Tesla CEO Elon Musk might want to add "valor stealer" to his long list of accolades.

For at least a year, the world's richest man has been repeatedly paraphrasing the great — albeit doomer-esque — author TS Eliot, whose famous poem "The Hollow Men" ends with the iconic line: "This is the way the world ends. Not with a bang but a whimper."

The billionaire CEO has yet to own up to the fact that the quote originally came from a poem written about the apocalyptic aftermath of World War I — and was not, in fact, about declining birth rates leading to the collapse of civilization.

Worse yet, Musk doesn't appear to get the line quite right — or fully understand it, for that matter. Last year, he warned podcaster Joe Rogan that "civilization here on Earth could end with a bang or with a whimper." Then last summer, he invoked it again to warn of declining birthrates.

In short, Musk simply can't get enough of his own misreading of Eliot.

Adult Diapers

Now, Musk is back at it again.

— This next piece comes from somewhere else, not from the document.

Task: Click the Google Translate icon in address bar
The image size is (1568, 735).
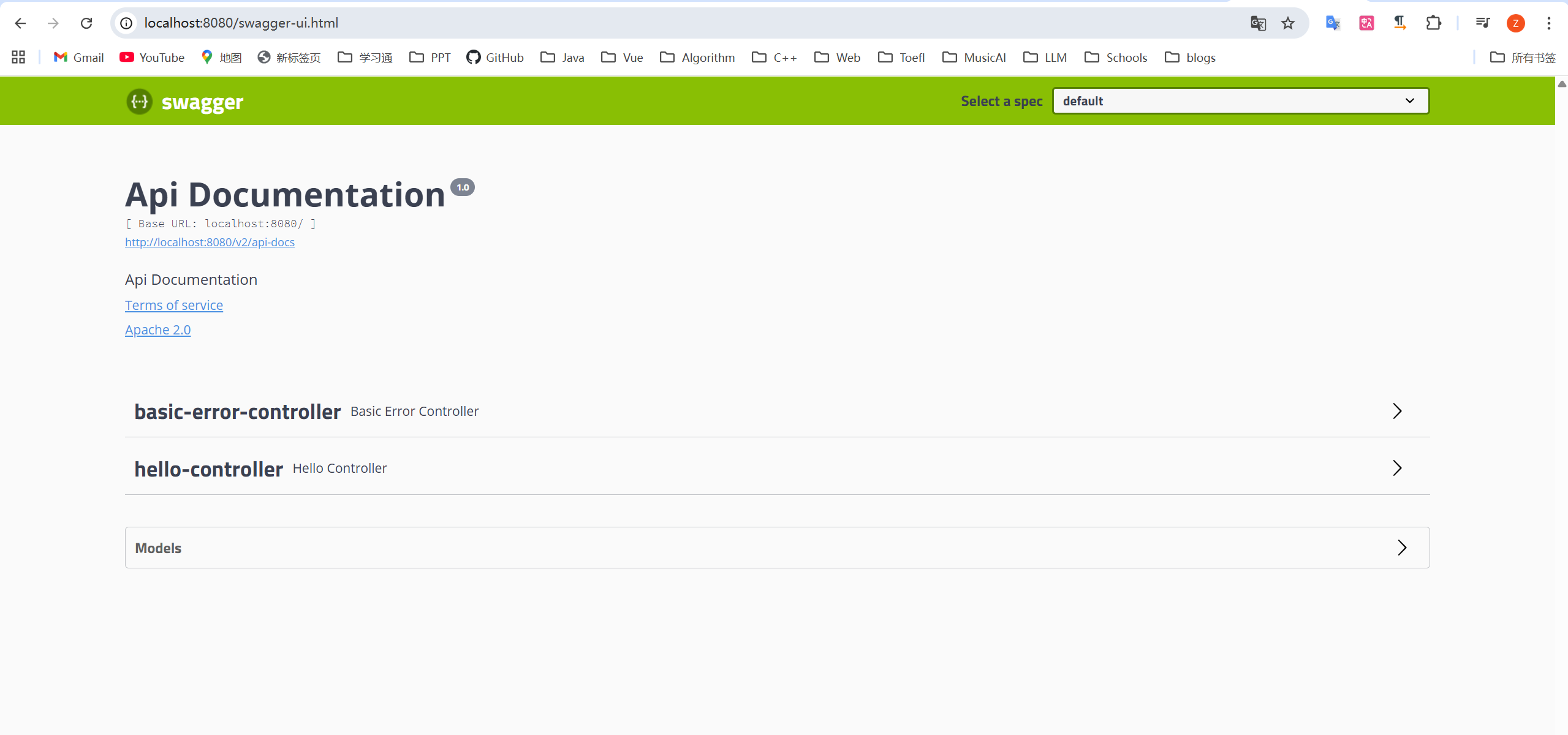Action: coord(1257,23)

First came an appearance on podcaster-cum-AI-enthusiast Lex Fridman's show at the tail end of 2021 during which he uttered the paraphrased line. And then, when some random blue check investor on Twitter quoted Musk's awkward paraphrasing, Musk sounded off on the birth rate issue instead of correcting the attribution.

Naturally, some Twitter users — who remembered what they learned in English Literature 101 — recognized and pointed out the quote's actual author.

"Elon Musk is the perfect capitalist," one user wrote in a scathing tweet. "Steals ideas and regurgitates them out completely devoid of depth and meaning, just full of more regurgitated nonsense he stole from others."

But does it even matter, especially considering the rabid echo chamber surrounding Musk's fanbase and the CEO's very tenuous relationship with sourcing?

Stranger still, there's plenty of reason to believe Musk has actually read at least some of the works of Eliot.

It's likely that the misattribution wasn't accidental, either. Just a day after allowing an overeager fan to attribute the famed quote to him, Musk posted — without comment — a pithy copypasta often used to make fun of InfoWars conspiracy theorist Alex Jones. Except this one was "satirically" attributed to "Lord of the Rings" author JRR Tolkien.

From a brazen misunderstanding of Eliot to an Alanis Morrisette-level concept of satire, there's little hope that 2022 will bring less edgelord behavior from the world's richest man.